Der Niederländischer Historiker, Rutger Bregman, der sich Blooms Theorie anschließt, formuliert es so: „Mitgefühl ist kontrollierter, distanzierter und konstruktiver. Es lässt dich nicht am Leiden der anderen teilhaben, aber es hilft dir, ihr Leiden zu sehen. Und was noch wichtiger ist, es hilft dir, Maßnahmen zu ergreifen. Mitgefühl gibt Energie.“
Liebe Grüße, Timo
Hallo Timo,
das ist interessant. Es würde mich interessieren, ob du persönlich etwas an den Theorien von Bloom und Bregman kritisierst, oder schließt du dich eher ihren Theorien an?
Bin gespannt!
Grüße Nele
Hallo Nele,
auch wenn Bloom und Bregman zurecht auf die Gefahren von Empathie hinweisen, vergessen sie das Empathie mehr ist als selektives hineinfühlen.
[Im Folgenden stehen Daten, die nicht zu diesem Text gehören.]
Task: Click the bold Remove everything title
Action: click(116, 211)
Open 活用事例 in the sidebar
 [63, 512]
Die kognitive Aspekte des Begriffes werden zu wenig berücksichtigt. Die Tatsache, dass es möglich ist sich mehr (wertschätzende) Empathie an zu eignen, wird außer Betracht gelassen.
Das Empathie ein Wert ist, der sich im Laufe des Lebens entwickeln kann, hat das Leben von Oskar Schindler gezeigt.
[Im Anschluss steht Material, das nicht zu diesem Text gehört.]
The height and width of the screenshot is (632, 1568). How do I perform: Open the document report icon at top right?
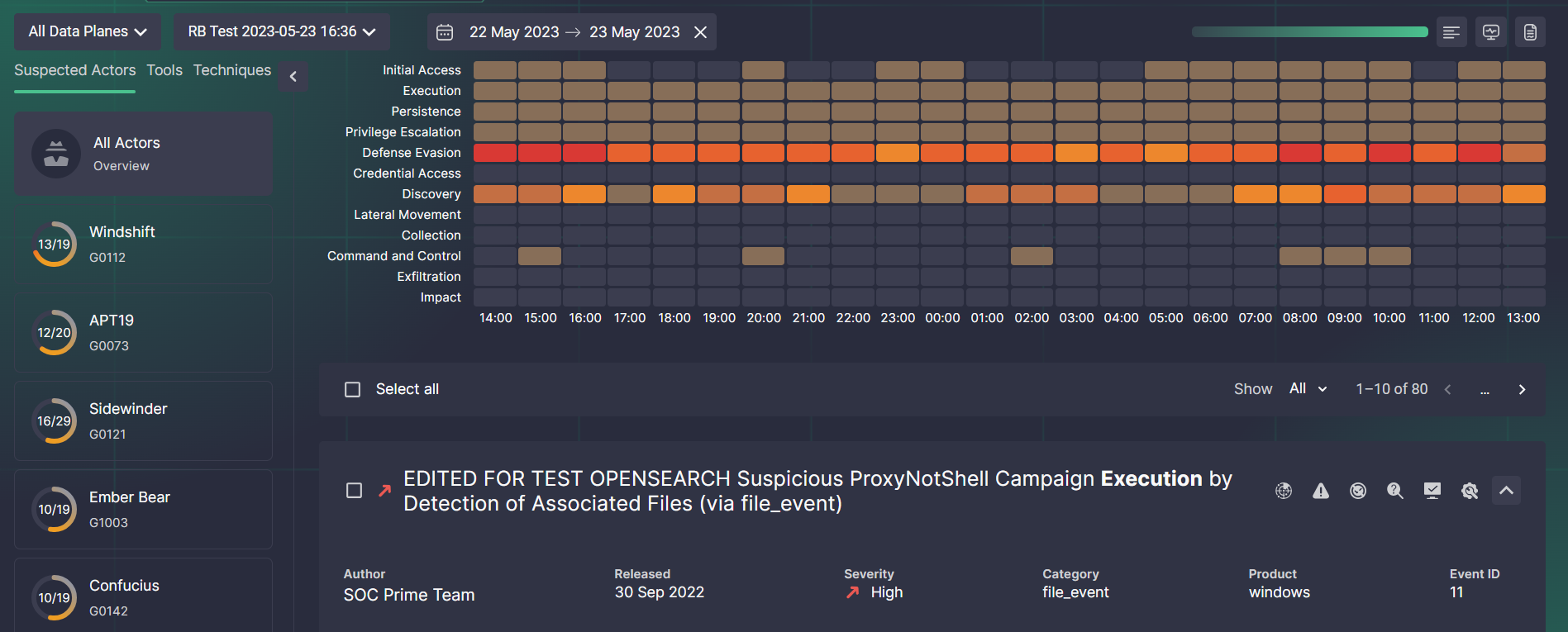[1530, 32]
So schreibt Roman Krznaric in seinem Buch ‚Empathy‘:
„Schindlers Geschichte zeigt uns, dass Empathie damit beginnt, anderen in die Augen zu sehen, sie zu benennen und ihre Individualität zu erkennen. Es bedeutet, ihre Menschlichkeit angesichts von Vorurteilen und Stereotypen anzuerkennen und sich zu weigern, Autoritäten zu gehorchen, die uns befehlen, andere herabzusetzen.“
Krznaric Auffassung von Empathie ist vollständiger und bezieht sich auf die Person als ganzes. Bei Bloom und Brechman ist Empathie an sich fehlerbehaftet, es ist, überspitzt gesagt, etwas Böses. Bei Krznaric ist Empathie etwas, womit man gegen das Böse antreten kann.
Viele Grüße
Timo
Hallo Timo,
herzlichen Dank, das ist für mich sehr interessant und hilfreich.
Ich wusste nicht, dass es so viele unterschiedliche Sichweisen gibt, was das Thema Empathie angeht.
Liebe Grüße, Nele
Hallo Nele,
gerne gemacht! Genau, es ist ein vielseitiges Thema, aber im Life Coaching sehr wichtig und leider etwas unterschätzt.